The time has come to stop talking change and start leading change. U.S. health care is at a crossroads, and physician anesthesiologists are poised to take a leading role.
“Health care is changing at an astounding, even alarming, rate,” said Karen Domino, M.D., M.P.H., Professor and Chair of Anesthesiology and Pain Medicine at the University of Washington, Seattle. “We must change our specialty to meet the demands of the 21st century. We have a powerful imperative to change.”
Dr. Domino delivered a rousing call to arms during the Rovenstine Lecture, “Heath Care at the Crossroads: The Imperative for Change” Monday. If physician anesthesiologists fail to seize the reins of change, hospital administrators, nurses, payers and other medical specialties will determine the future of health care, including anesthesiology and pain medicine.
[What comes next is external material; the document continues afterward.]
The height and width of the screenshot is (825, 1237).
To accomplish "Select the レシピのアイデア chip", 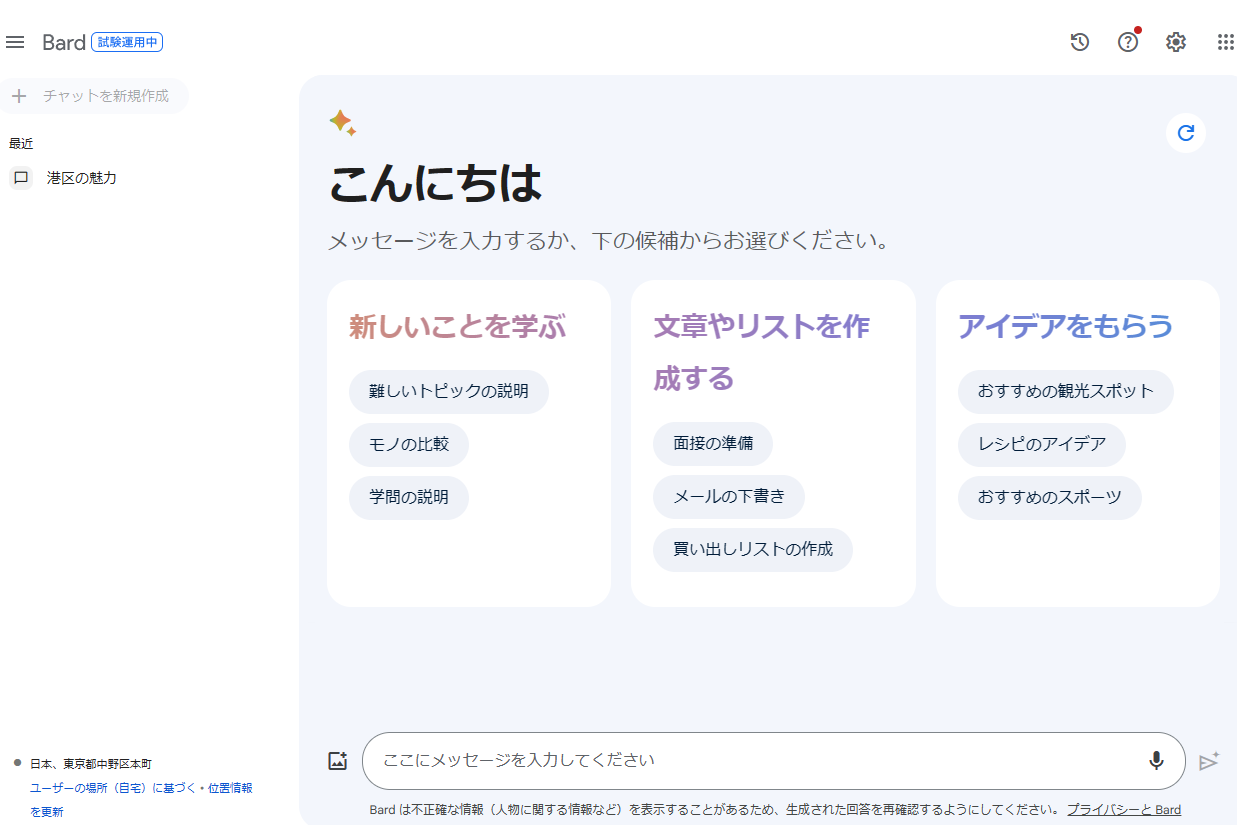I will click(x=1041, y=444).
Dr. Domino also spent time in Washington, D.C. as a Robert Wood Johnson Fellow working with the House Ways and Means Committee on health care policy and spending.
The need for change is not new, she said. Payers, insurers, hospitals, politicians and the general public have long realized that the current fee-for-service system is failing.
U.S. health outcomes are among the worst in the developed world. Life expectancy has fallen from the longest in the developed world to shortest, according to both the Institute of Medicine and studies in the Journal of the American Medical Association.
The Commonwealth Fund rates U.S. health care at the bottom of its list of the top 11 developed countries. Top scores in the 2014 evaluation went to the United Kingdom.
But while U.S. health outcomes trail, U.S. per capita health spending is 2.5 times higher than any other developed country. Health care spending in the U.S. rocketed from $4,878 per capita in 2000 to $8,402 in 2010. That represents an increase from 13.8 percent of gross domestic product to 17.9 percent of GDP.
Rising health care spending is already squeezing other sectors, Dr. Domino said. When health spending hits 20 percent of GDP around 2020, expect severe consequences in education, social services, science research, infrastructure and other vital sectors.
“Economics is driving change,” Dr. Domino said. “The fundamental debate over ‘Obamacare’ is the role government should play in changing health care. Both sides agree that change absolutely has to come. If we physicians don’t take a leadership role, bureaucrats, hospital administrators and payers will step up.”
Payers are driving health care reform, she said. Insurance companies are sometimes little more than conduits and administrators.
Federal and state governments account for about 50 percent of health spending, the business sector 30 percent, and consumers 12 percent and rising. All three sectors are demanding a move away from fee for service – which emphasizes volume – toward value-driven care that emphasizes quality.
The new health care landscape features four dramatic changes.
Consumers have more skin in the game. They are shouldering more of the costs of care themselves – an incentive to seek higher-quality care.
Payers are moving to reference pricing, an “average” price for any given procedure in any given geographic area. Patients are free to use providers who charge more than the reference price, but must pay any excess themselves.
Consumers and payers are both demanding greater transparency in costs and quality. Providers who don’t cooperate won’t get the business.
Payers are moving toward value-based purchasing. On the business side, that means companies such as Boeing contracting with the Cleveland Clinic for specific procedures like CABG. On the consumer side, it means traveling to non-U.S. centers, such as Singapore, for total hip replacement.
“The quality of care around the world is fabulous,” Dr. Domino said. “Other countries are providing state-of-the-art care at a far lower cost than U.S. providers. We need to speak up and improve our processes of care.
“This is no time for business as usual. The forces driving change are enormous, but they can be guided. The clock is ticking, and the time to act is now.”